EXERCISE DETAILS: Write back every record verbatim.

SUPPLIED DATA:
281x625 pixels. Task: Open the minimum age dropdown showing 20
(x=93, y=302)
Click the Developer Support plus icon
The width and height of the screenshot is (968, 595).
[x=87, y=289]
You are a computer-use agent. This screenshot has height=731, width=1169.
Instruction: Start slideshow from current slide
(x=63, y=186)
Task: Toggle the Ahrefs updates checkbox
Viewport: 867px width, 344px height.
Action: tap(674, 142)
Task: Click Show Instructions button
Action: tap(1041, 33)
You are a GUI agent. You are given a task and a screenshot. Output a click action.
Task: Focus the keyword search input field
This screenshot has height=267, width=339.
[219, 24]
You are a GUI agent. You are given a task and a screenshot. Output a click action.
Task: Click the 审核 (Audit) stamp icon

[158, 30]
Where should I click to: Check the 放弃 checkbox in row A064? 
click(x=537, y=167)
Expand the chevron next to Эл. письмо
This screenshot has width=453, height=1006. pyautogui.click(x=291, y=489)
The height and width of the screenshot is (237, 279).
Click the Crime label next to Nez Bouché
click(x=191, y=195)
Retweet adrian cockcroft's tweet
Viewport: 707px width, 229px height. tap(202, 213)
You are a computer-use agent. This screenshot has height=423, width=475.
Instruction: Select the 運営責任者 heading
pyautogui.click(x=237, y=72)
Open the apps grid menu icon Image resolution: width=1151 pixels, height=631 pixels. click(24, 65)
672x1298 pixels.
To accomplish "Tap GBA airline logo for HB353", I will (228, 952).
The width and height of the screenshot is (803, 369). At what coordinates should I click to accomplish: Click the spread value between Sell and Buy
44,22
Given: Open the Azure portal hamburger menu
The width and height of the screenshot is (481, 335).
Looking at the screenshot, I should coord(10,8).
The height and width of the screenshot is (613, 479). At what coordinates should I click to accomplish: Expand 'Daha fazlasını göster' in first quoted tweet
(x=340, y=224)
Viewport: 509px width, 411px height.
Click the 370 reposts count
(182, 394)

EXERCISE ANSWER:
281x625 pixels. Task: Open the minimum age dropdown showing 20
(x=93, y=302)
Click the Developer Support plus icon
The width and height of the screenshot is (968, 595).
[x=87, y=289]
You are a computer-use agent. This screenshot has height=731, width=1169.
Instruction: Start slideshow from current slide
(x=63, y=186)
Task: Toggle the Ahrefs updates checkbox
Viewport: 867px width, 344px height.
Action: tap(674, 142)
Task: Click Show Instructions button
Action: tap(1041, 33)
You are a GUI agent. You are given a task and a screenshot. Output a click action.
Task: Focus the keyword search input field
This screenshot has height=267, width=339.
[219, 24]
You are a GUI agent. You are given a task and a screenshot. Output a click action.
Task: Click the 审核 (Audit) stamp icon

[158, 30]
Where should I click to: Check the 放弃 checkbox in row A064? 
click(x=537, y=167)
Expand the chevron next to Эл. письмо
This screenshot has width=453, height=1006. pyautogui.click(x=291, y=489)
The height and width of the screenshot is (237, 279).
Click the Crime label next to Nez Bouché
click(x=191, y=195)
Retweet adrian cockcroft's tweet
Viewport: 707px width, 229px height. tap(202, 213)
You are a computer-use agent. This screenshot has height=423, width=475.
Instruction: Select the 運営責任者 heading
pyautogui.click(x=237, y=72)
Open the apps grid menu icon Image resolution: width=1151 pixels, height=631 pixels. click(24, 65)
672x1298 pixels.
To accomplish "Tap GBA airline logo for HB353", I will (228, 952).
The width and height of the screenshot is (803, 369). At what coordinates should I click to accomplish: Click the spread value between Sell and Buy
44,22
Given: Open the Azure portal hamburger menu
The width and height of the screenshot is (481, 335).
Looking at the screenshot, I should coord(10,8).
The height and width of the screenshot is (613, 479). At what coordinates should I click to accomplish: Expand 'Daha fazlasını göster' in first quoted tweet
(x=340, y=224)
Viewport: 509px width, 411px height.
Click the 370 reposts count
(182, 394)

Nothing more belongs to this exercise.